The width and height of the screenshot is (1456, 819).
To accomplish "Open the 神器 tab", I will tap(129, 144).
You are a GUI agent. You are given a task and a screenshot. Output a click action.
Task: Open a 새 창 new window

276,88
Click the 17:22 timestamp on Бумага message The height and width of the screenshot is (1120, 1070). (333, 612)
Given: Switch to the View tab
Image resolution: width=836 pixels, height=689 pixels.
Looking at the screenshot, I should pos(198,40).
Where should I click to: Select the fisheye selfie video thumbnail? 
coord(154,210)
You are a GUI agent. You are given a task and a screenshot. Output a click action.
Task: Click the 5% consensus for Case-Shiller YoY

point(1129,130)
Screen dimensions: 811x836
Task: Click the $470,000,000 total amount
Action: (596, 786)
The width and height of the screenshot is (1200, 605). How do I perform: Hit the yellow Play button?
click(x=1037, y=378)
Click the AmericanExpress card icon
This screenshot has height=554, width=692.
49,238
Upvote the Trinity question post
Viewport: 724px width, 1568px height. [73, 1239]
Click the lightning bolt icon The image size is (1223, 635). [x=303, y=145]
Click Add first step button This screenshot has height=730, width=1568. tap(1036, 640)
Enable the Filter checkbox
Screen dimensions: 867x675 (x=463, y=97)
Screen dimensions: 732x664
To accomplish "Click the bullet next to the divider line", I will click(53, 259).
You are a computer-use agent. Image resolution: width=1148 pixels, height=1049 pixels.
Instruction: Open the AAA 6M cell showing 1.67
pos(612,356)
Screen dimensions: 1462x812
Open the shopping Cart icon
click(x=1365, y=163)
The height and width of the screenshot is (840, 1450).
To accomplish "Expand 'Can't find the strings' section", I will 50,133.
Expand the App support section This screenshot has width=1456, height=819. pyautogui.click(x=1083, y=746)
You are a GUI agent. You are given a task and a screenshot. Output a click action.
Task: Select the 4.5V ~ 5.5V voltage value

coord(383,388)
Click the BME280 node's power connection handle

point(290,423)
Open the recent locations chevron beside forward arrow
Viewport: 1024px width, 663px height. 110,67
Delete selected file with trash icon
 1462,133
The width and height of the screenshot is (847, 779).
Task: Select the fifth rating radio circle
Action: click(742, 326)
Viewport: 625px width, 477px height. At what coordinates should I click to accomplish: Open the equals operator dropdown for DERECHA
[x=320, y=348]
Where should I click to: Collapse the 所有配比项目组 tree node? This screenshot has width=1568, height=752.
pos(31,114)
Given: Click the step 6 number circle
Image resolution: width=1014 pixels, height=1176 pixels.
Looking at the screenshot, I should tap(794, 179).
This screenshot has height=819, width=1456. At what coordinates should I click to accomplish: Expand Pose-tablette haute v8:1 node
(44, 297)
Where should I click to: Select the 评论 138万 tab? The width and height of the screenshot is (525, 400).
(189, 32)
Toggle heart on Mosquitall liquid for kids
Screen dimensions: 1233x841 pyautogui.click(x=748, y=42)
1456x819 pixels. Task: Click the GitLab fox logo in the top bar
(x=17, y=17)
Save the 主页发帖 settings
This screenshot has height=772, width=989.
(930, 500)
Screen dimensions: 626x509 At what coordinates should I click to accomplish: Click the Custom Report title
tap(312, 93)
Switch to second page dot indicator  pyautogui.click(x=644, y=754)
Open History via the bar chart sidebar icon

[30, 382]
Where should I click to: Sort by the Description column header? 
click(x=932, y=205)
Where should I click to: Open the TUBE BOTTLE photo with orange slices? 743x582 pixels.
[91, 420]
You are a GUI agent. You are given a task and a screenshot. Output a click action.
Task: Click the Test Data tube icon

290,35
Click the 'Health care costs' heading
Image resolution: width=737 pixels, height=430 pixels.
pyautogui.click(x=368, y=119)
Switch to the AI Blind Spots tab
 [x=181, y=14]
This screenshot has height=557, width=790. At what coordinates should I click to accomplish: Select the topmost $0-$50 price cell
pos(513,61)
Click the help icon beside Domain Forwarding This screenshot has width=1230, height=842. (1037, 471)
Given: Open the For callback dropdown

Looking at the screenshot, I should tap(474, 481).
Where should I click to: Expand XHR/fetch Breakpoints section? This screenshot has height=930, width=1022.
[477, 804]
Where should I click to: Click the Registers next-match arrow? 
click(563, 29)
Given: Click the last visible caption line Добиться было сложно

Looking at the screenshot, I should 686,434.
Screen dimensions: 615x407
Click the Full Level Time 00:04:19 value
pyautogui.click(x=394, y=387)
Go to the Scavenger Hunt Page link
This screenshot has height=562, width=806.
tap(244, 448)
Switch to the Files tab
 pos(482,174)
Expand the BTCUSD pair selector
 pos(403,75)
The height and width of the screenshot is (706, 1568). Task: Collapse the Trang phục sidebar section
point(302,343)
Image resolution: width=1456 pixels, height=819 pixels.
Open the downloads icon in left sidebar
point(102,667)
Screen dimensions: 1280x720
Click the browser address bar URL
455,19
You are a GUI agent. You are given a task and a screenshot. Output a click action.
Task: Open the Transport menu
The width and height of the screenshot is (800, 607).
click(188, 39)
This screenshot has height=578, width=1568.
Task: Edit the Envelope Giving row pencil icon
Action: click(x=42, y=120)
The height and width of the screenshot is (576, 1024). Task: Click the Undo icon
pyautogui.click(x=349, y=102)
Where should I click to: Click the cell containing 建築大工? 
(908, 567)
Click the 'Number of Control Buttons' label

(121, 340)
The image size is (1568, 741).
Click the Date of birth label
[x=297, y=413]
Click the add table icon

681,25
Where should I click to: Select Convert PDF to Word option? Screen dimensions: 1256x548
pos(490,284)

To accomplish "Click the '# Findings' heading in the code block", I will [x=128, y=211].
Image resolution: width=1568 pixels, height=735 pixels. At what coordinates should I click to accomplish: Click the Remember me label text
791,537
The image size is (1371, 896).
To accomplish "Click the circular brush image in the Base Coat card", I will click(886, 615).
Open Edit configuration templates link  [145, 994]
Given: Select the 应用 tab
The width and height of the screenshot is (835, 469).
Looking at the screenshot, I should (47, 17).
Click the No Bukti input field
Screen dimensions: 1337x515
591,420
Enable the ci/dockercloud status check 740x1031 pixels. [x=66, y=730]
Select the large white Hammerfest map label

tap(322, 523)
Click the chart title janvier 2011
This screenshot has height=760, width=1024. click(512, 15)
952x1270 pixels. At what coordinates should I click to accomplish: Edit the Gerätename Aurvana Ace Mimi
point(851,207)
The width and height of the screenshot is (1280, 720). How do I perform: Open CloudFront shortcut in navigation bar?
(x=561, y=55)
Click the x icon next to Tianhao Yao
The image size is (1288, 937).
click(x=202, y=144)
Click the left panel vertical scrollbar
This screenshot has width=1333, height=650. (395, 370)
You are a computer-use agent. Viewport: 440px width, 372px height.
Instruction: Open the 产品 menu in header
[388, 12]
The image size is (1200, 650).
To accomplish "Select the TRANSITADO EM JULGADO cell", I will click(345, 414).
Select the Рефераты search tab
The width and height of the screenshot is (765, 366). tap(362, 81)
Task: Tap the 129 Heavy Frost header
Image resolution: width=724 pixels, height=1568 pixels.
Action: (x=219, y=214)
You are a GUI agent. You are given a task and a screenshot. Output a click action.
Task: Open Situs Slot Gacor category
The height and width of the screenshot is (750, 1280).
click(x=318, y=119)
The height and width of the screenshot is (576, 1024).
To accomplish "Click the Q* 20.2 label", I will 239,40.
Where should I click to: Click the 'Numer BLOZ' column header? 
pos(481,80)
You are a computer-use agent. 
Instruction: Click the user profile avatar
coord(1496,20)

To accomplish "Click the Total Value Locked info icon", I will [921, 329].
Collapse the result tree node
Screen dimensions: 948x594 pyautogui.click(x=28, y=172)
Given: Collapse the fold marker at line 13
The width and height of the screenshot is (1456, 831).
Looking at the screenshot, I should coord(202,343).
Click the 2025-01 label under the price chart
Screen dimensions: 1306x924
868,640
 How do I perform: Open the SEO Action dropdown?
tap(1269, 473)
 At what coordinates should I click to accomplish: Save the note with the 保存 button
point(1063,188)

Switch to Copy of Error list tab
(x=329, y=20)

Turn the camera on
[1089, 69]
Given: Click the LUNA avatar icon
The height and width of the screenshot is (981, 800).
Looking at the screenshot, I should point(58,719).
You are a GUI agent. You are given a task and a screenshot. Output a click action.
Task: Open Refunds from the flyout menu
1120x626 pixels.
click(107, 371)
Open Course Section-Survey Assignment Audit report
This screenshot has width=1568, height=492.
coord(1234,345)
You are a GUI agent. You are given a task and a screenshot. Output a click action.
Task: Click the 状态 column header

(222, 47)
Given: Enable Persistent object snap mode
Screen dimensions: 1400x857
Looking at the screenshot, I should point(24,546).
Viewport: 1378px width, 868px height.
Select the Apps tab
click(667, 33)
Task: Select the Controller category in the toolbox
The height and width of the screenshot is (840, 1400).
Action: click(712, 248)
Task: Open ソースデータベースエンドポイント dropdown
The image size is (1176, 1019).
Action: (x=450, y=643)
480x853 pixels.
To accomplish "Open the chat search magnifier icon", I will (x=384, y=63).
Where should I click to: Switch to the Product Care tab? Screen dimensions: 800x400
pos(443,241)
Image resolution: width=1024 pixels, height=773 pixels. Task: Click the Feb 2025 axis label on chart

## EXERCISE AIM
Duplicate the part of the lines above that opens with the line containing "You are a computer-use agent. Image" and closes with the line containing "Expand the App", both included.

## OUTPUT
You are a computer-use agent. Image resolution: width=1148 pixels, height=1049 pixels.
Instruction: Open the AAA 6M cell showing 1.67
pos(612,356)
Screen dimensions: 1462x812
Open the shopping Cart icon
click(x=1365, y=163)
The height and width of the screenshot is (840, 1450).
To accomplish "Expand 'Can't find the strings' section", I will 50,133.
Expand the App support section This screenshot has width=1456, height=819. pyautogui.click(x=1083, y=746)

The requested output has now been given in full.